Ancrage théorique : sociolinguistique et didactique du plurilinguisme

[Cet article est tiré d’une conférence donnée dans le cadre du colloque ACFOS “L’ECRIT : un passeport pour l’autonomie et l’inclusion des jeunes sourds » des 12 et 13 décembre 2023. Toute erreur ou inexactitude dans la retranscription des propos est de la responsabilité d’ACFOS et non de ses autrices].

[Saskia MUGNIER]

Notre présentation s’intitule : “Littéracie, plurilinguisme et surdités”. Ce titre peut paraître obscur au premier abord, mais nous espérons le rendre plus explicite au fil de notre exposé. Il traduit cependant fidèlement l’approche théorique dans laquelle s’inscrit notre recherche exploratoire. Nous aurions pu le sous-titrer : “Comment rabibocher des adolescents sourds avec la langue écrite ?”.

::::::

• [Consigne]:
D'après le passage, quel sous-titre aurait pu être donné à la présentation ?

• [Données enregistrées]:
::::::

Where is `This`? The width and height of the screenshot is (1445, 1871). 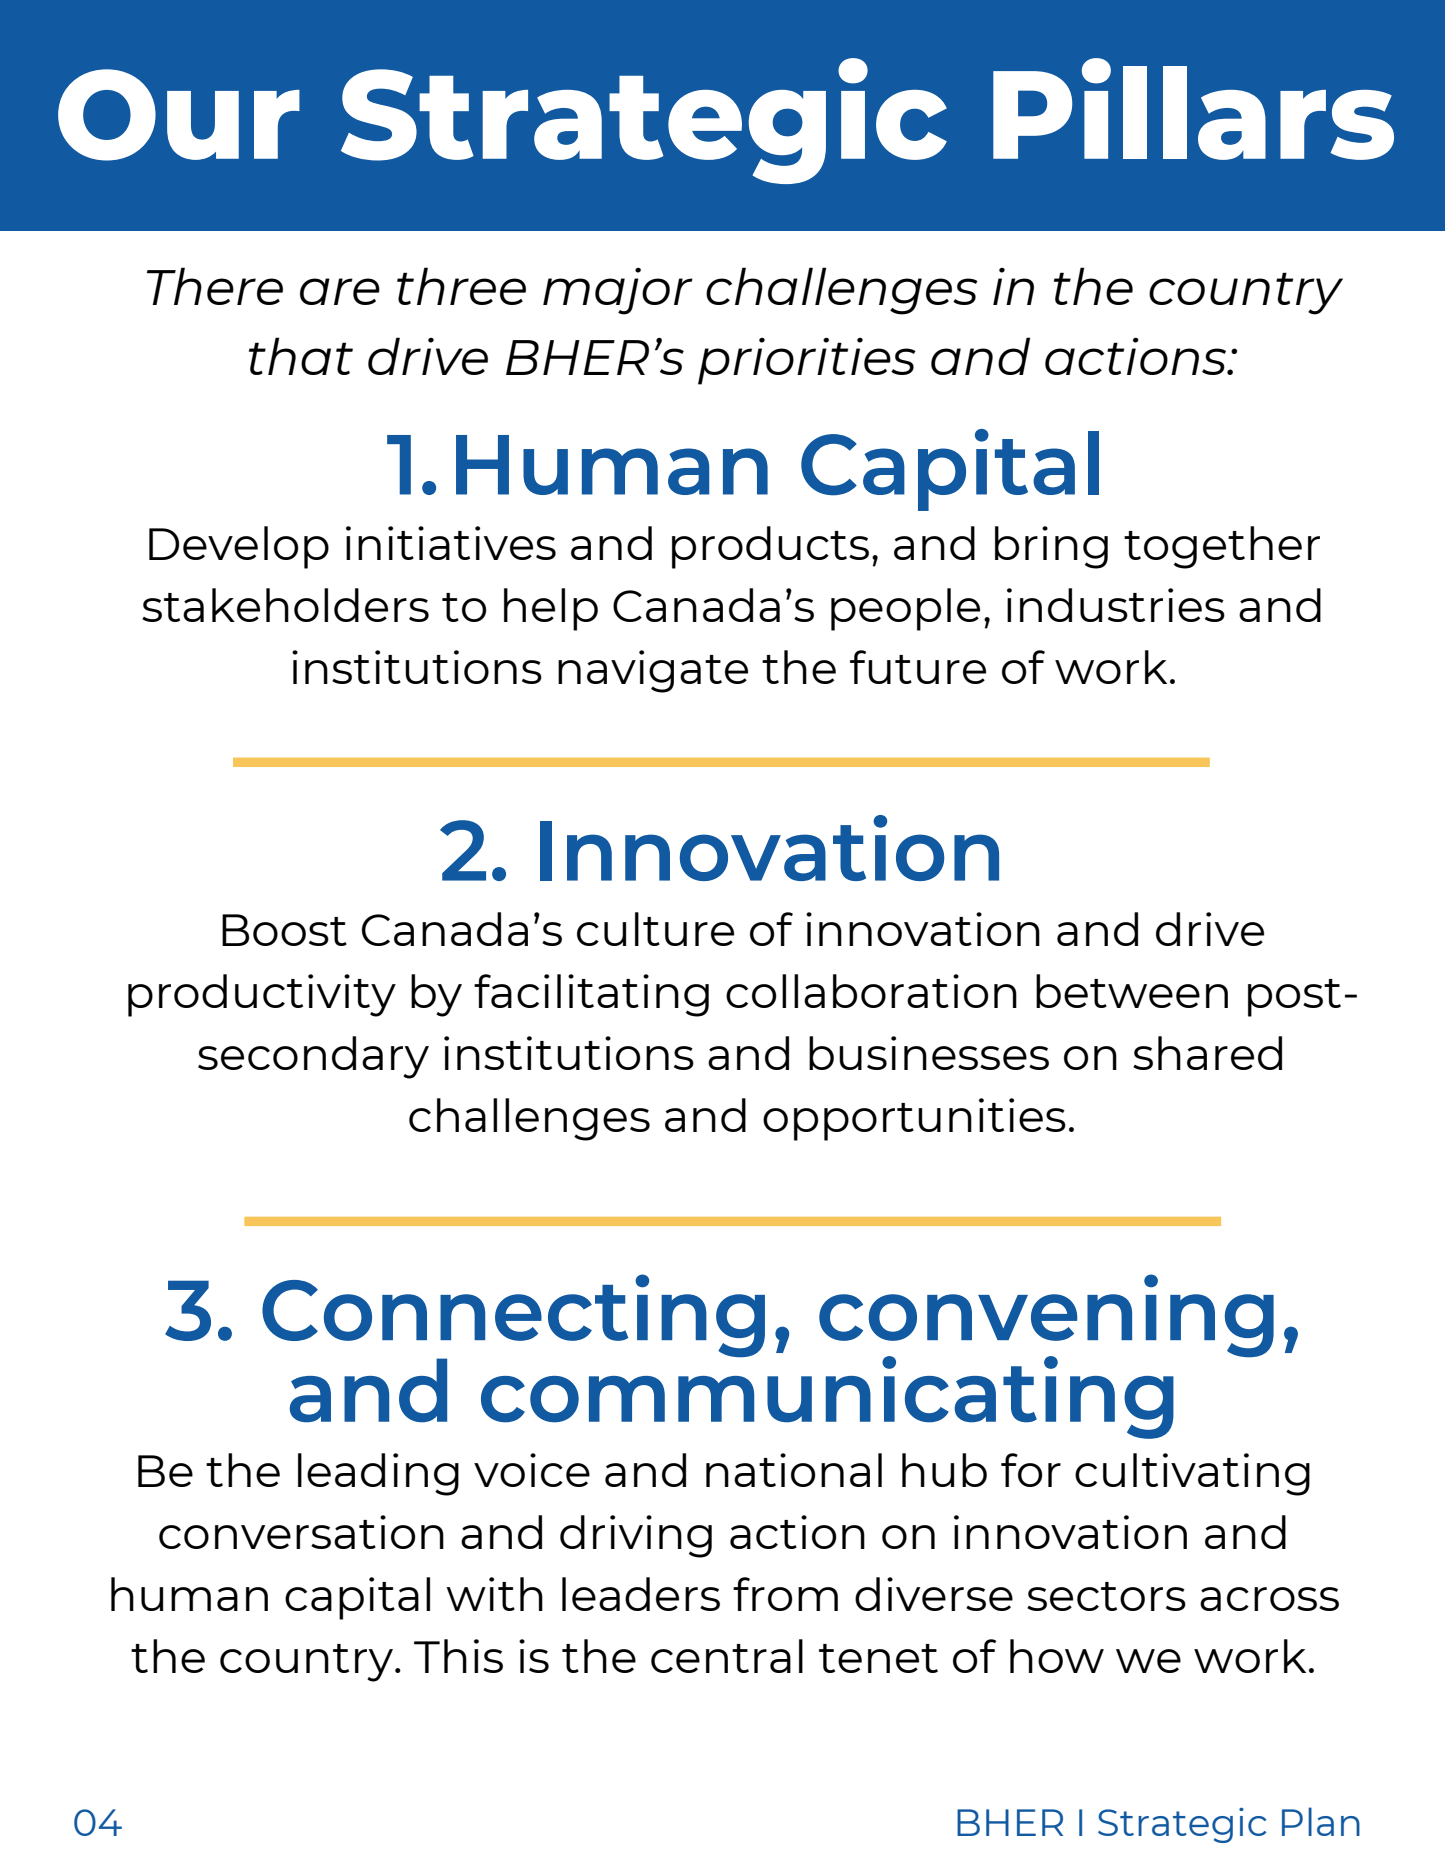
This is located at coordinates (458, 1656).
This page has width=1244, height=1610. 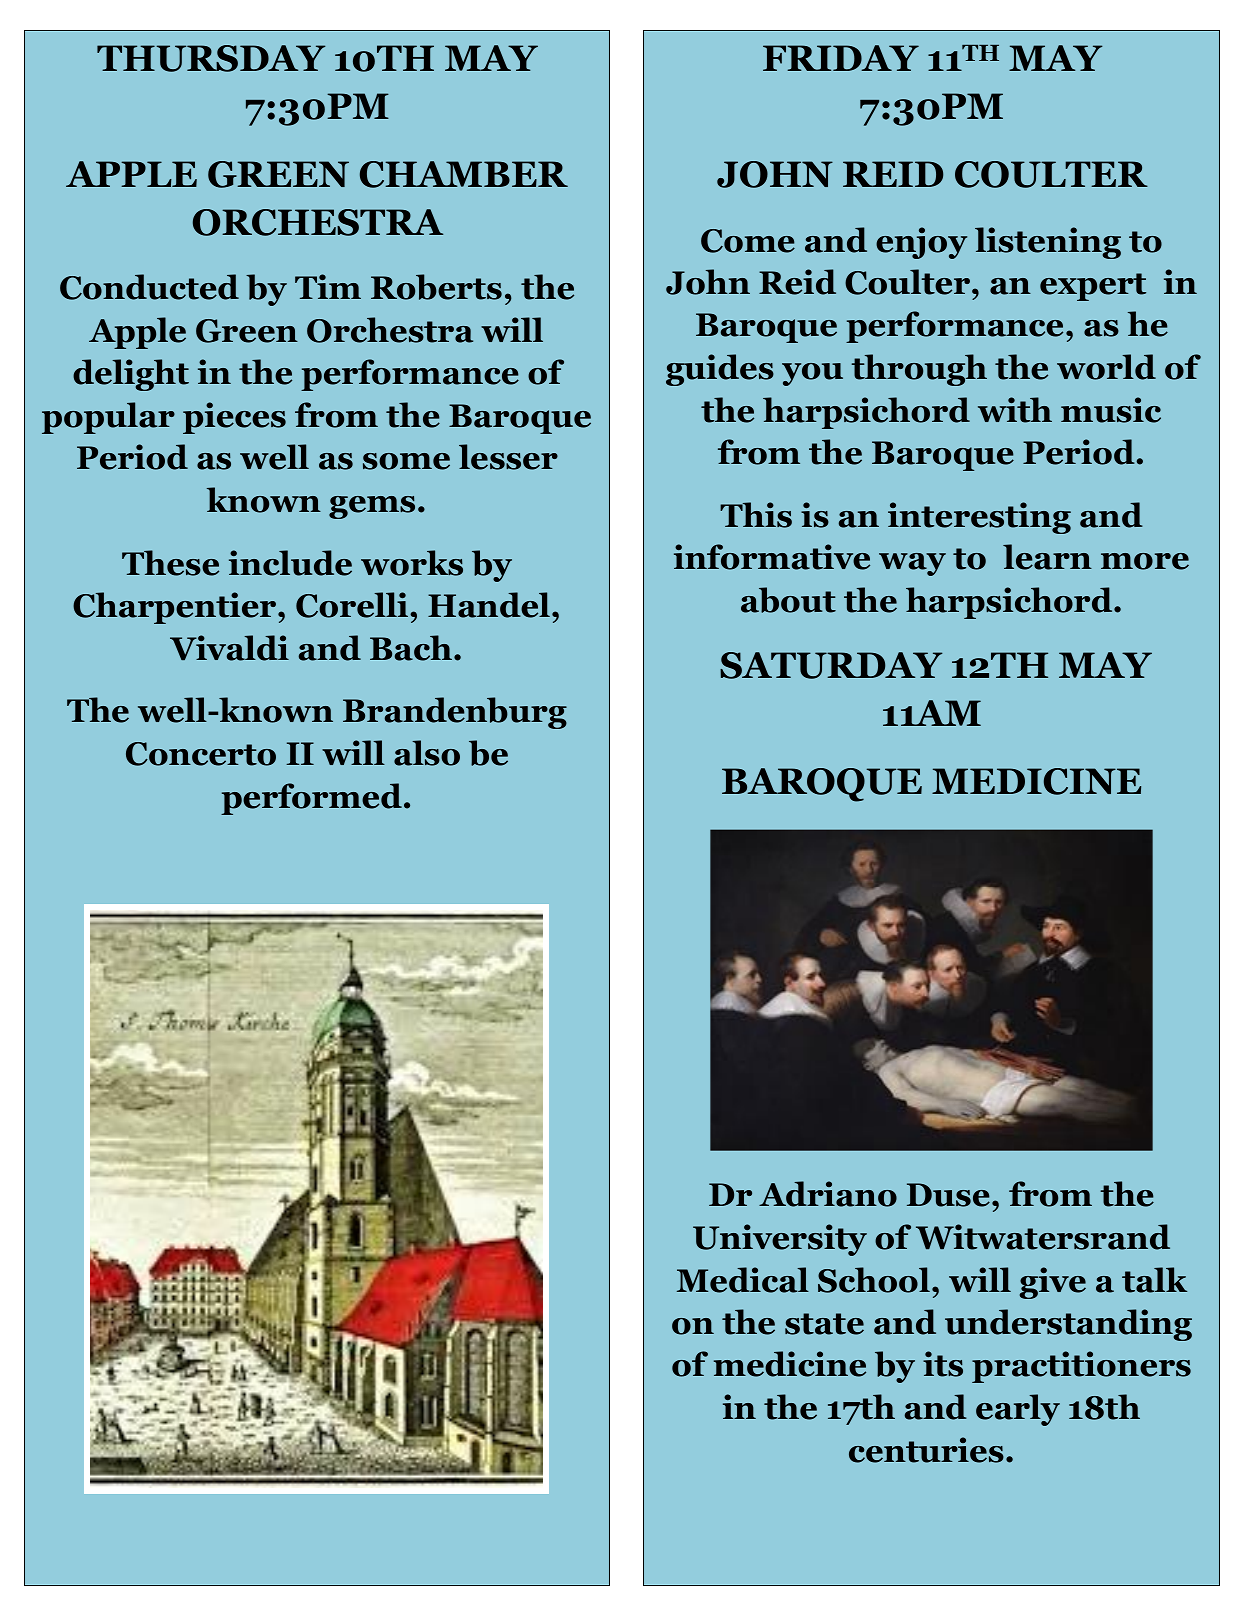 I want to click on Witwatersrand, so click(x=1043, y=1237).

::::::

• [Réponse complète]:
« Comment rabibocher des adolescents sourds avec la langue écrite ? »